EXERCISE REQUIREMENTS:
Count the lines of the listing below that contain the string "This", treating uppercase and lowercase as different, and give only the number.
#### INFORMATION SUPPLIED
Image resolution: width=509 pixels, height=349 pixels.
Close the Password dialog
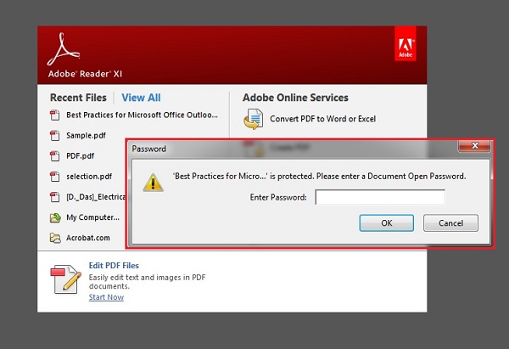click(474, 148)
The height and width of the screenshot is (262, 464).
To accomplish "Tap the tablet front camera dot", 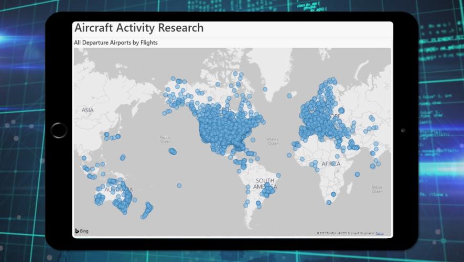I will tap(403, 130).
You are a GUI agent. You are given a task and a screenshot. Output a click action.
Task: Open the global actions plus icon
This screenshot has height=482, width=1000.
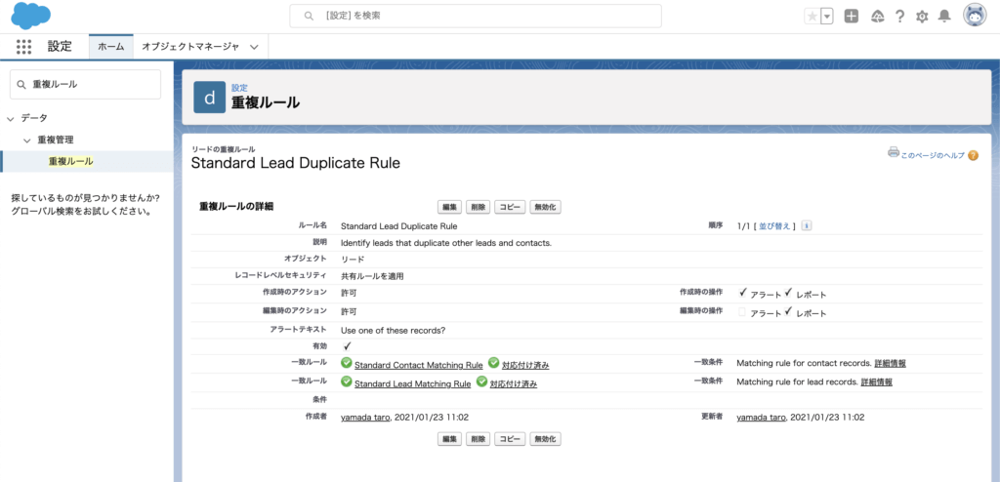point(852,16)
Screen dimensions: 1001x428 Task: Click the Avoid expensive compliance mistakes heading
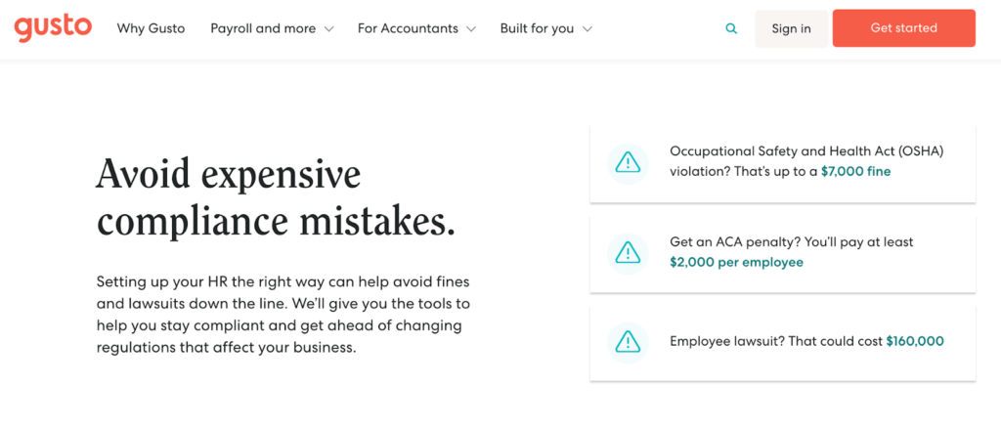[276, 198]
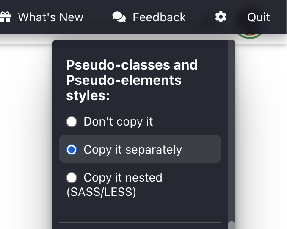
Task: Click the gift icon beside What's New
Action: tap(6, 17)
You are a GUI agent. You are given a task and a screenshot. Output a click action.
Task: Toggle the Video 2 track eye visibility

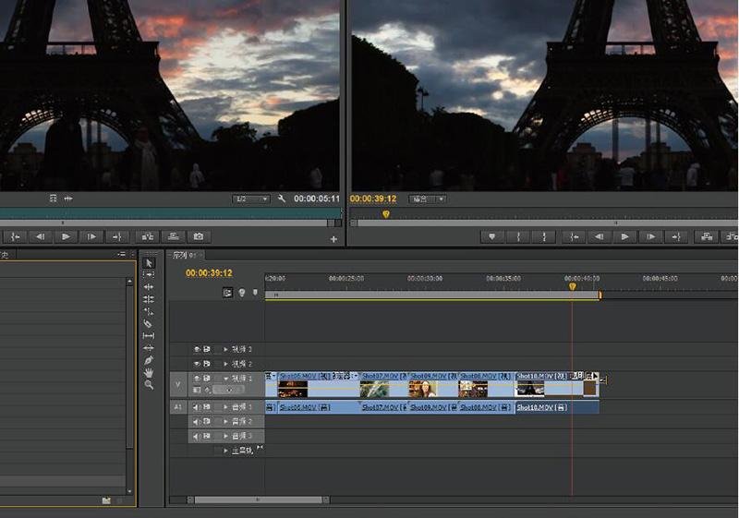196,364
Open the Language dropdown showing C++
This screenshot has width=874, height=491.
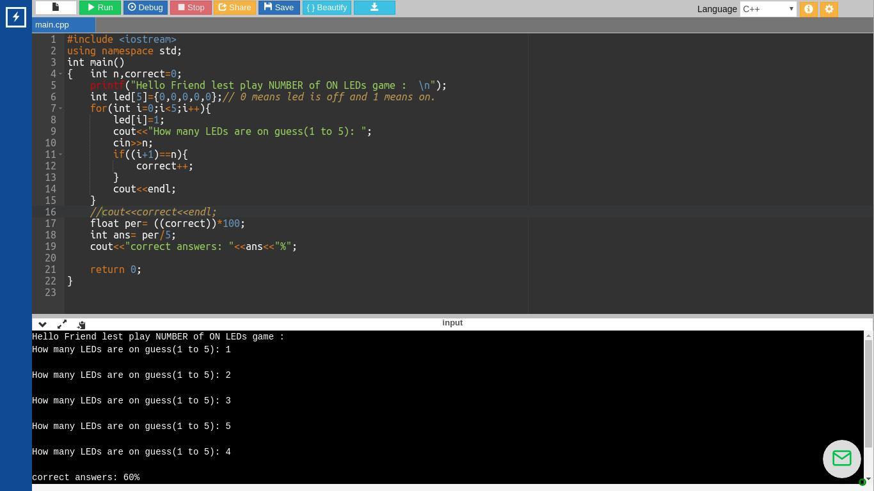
########
REPLY TO THE TASK:
2